CAFTA removes duties on 80 percent of the $15 billion in annual U.S. exports
to the region and makes permanent the duty-free access to the U.S. that most
products from Central America already have. All of the nations except Costa
Rica have ratified the accord, and the agreement has gone into effect with
four of the six nations, Honduras, El Salvador, Nicaragua and Guatemala. The
U.S. will carry out the agreement with the Dominican Republic soon, U.S.
Trade Representative Susan Schwab said this week.

Saca said Salvadoran exports are up 20 percent in 2006 from the previous
year, and "there's no doubt free trade has allowed this to become true."

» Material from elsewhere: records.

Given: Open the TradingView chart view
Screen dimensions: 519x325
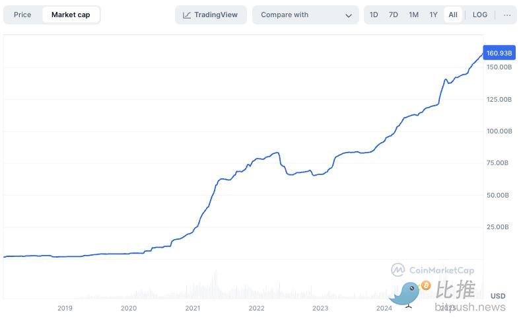Looking at the screenshot, I should (x=211, y=15).
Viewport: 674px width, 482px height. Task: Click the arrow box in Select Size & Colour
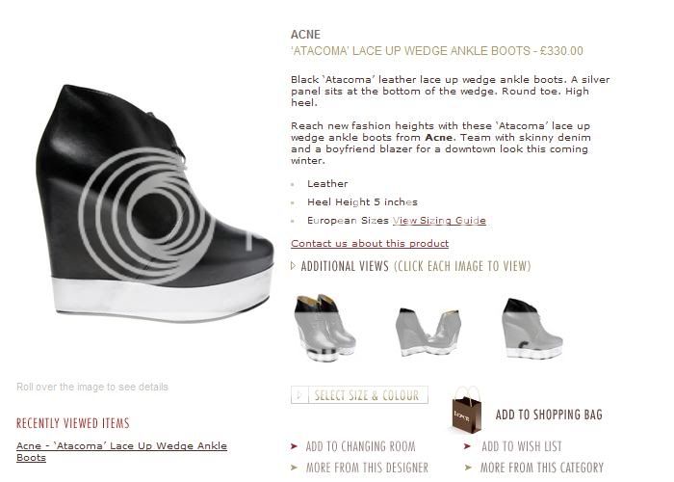click(300, 395)

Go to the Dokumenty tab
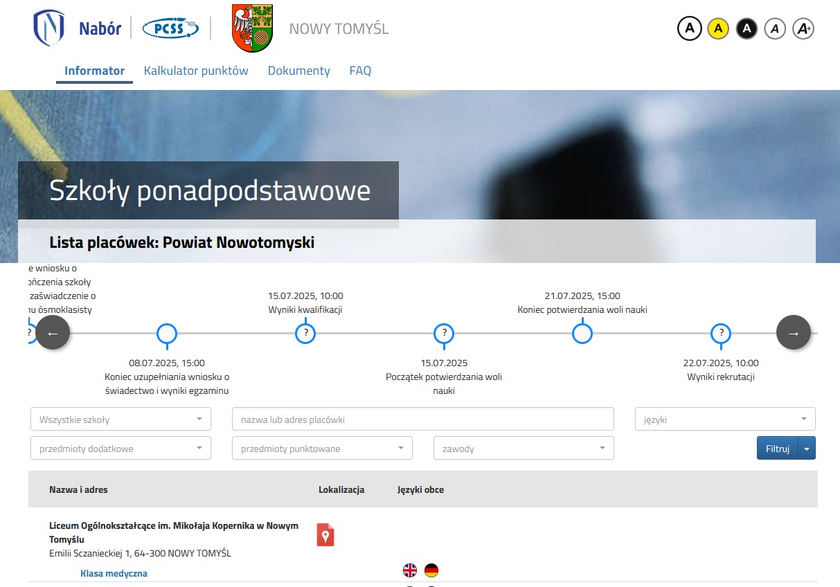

U.S. exports to the four nations rose 18 percent to $10.2 billion last year,
while imports were unchanged at $10 billion, according to U.S. Census data.
Total annual trade with the region is less than that traded with China in
just three weeks.

The agreement hasn't fulfilled the promises of linking American textile
makers with apparel sewing operations in the four countries to fend off
competition from China, supporters and critics say.

Imports of clothing from the four countries were down more than 7 percent in
2006 compared with a year earlier. Apparel imports from China, meanwhile,
surged more than 22 percent.

"Until you address the subsidies in China, CAFTA countries will continue to
lose market share," said Lloyd Wood, a spokesman for the American
Manufacturing Trade Action Committee.

Even supporters of the trade agreement say the rules necessary for duty-free
imports in the pact make it difficult to use and not worth the effort.

"Technical problems with the implementation is a large part of what is
dragging them down," said Julia Hughes, vice president of the New York-based
United States Association of Importers of Textiles and Apparel. "It's not
simple, and some of the provisions are still not available."